My parents and most of yours were Boomers with Traditionalist qualities. They weren’t satisfied with the meager American Dream defined by their parents. So they upped the ante. Bigger house, bigger family, bigger car and a bigger paycheck to pay for it all. Maybe even a camper, RV, second home, motorcycle, and a pet or two. It was all about keeping up with the Jones’. But our parents generation were still willing to work for it. Perhaps a little more entitlement but generally this generation would work long hours to earn that big lifestyle. Live to work not necessarily work to live.

And now my generation. Along comes Gen X, learning from what they saw happen to their parents. Lots of stuff, but not enough happiness. An enviable work ethic but for what reason? Suddenly there had to be a purpose behind our work, it wasn’t just all about the money. So the American Dream shifted once more. Our version of the American Dream? Retire at 50, the ability to send all our kids to college and pay for it, a diversified financial portfolio, real estate “investments” like a lake house, a hot tub, boat or both, and lots of world wide travel to keep the neighbors envious. Certainly more entitlement and expectation that life owed us these things. And if we didn’t achieve them then we got screwed – by your ex-spouses (divorces are expensive and even more so when plural), our former employers, the government or the stock market.

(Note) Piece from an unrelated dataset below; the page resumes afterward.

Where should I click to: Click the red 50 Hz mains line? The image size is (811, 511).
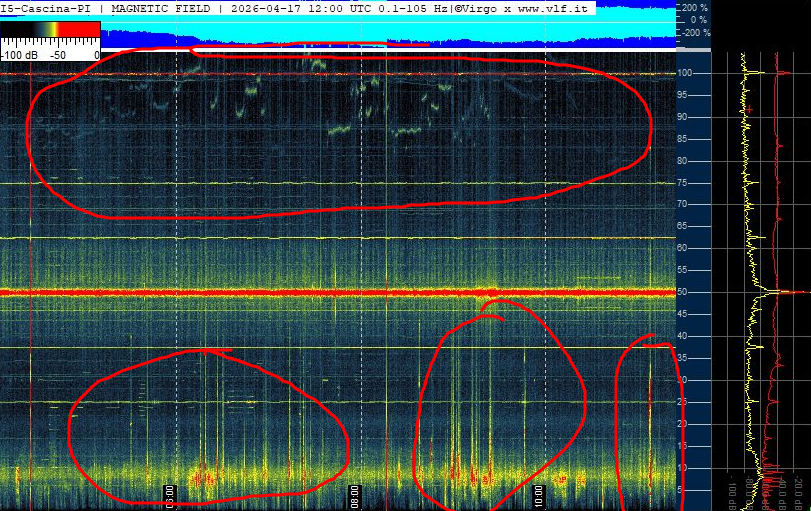pos(300,293)
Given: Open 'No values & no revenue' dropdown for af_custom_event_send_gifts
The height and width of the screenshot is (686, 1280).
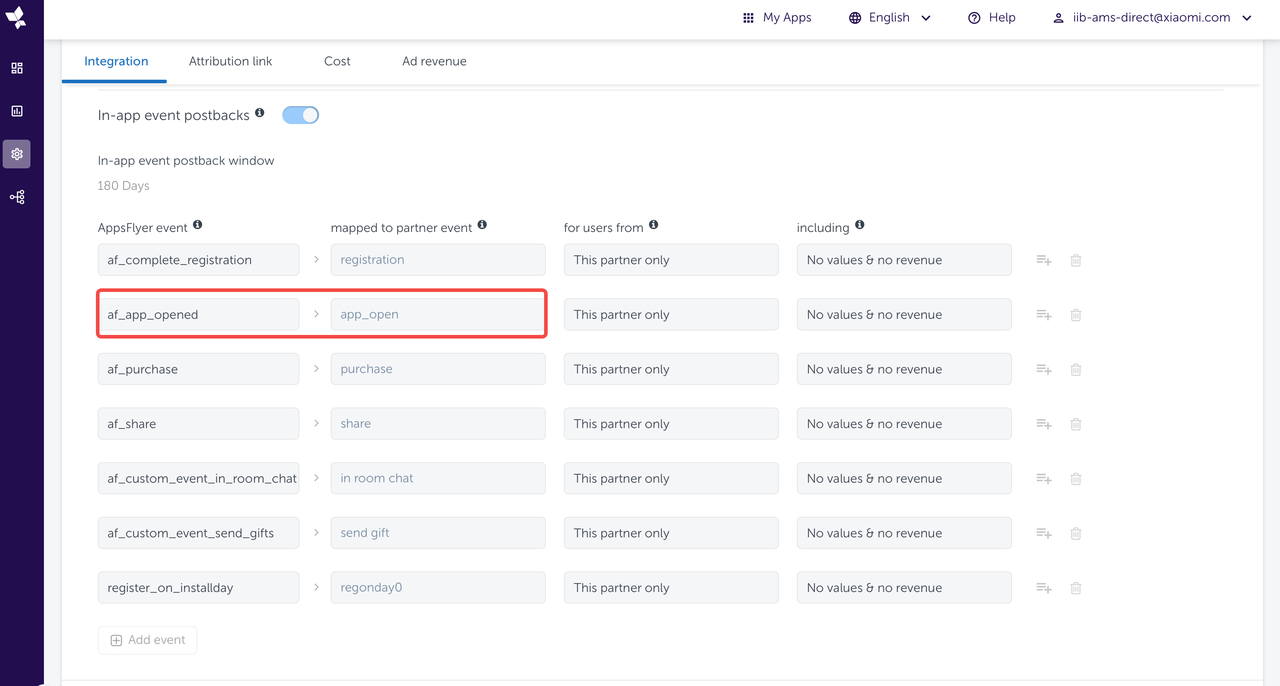Looking at the screenshot, I should pos(903,533).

Now I’m looking into the eyes of my kids. Imagining what they believe is the American Dream. If you have kids who are young adults I encourage you to ask them. Put their responses in the comments. What is their American Dream? Hold my beer and let me answer that question for them. In a snarky, Dad rant, “spoiled rotten kids” sort of way.

They are the most entitled, by far. And I’m afraid as parents we are as much to blame as they are. We sent them to the best schools, paid for club sports and activities, took them on European vacations, and taught them to enjoy the finer things in life. They’ve always had a phone, a computer and technology that would make a 70’s Bill Gates or Steve Jobs jealous. They live in the greatest country in the world. They go to concerts, wear designer clothes, grew up taking lavish vacations and took spring break trips to the Bahamas, Mexico or “low key” Florida. We gave them a car the second they were able to drive, even if they preferred to Uber. And often the car they received was our hand-me-down BMW, Mercedes or a ghastly Nissan (their version of roughing it).

For them the American Dream isn’t about stuff it’s about experience. Why? Because we gave them all the stuff without hesitation. And so their focus turned to the world owing them a great ride. Long gone are the days when the opportunity to obtain these experiences through hard work and perseverance was enough. Where grit and determination is what determined whether you achieved the American Dream or not. As parents of this generation we just handed them the keys to the kingdom. And yet, I personally shrug my shoulders when my kids don’t seem to appreciate how hard I had to work to provide these “opportunities” for them.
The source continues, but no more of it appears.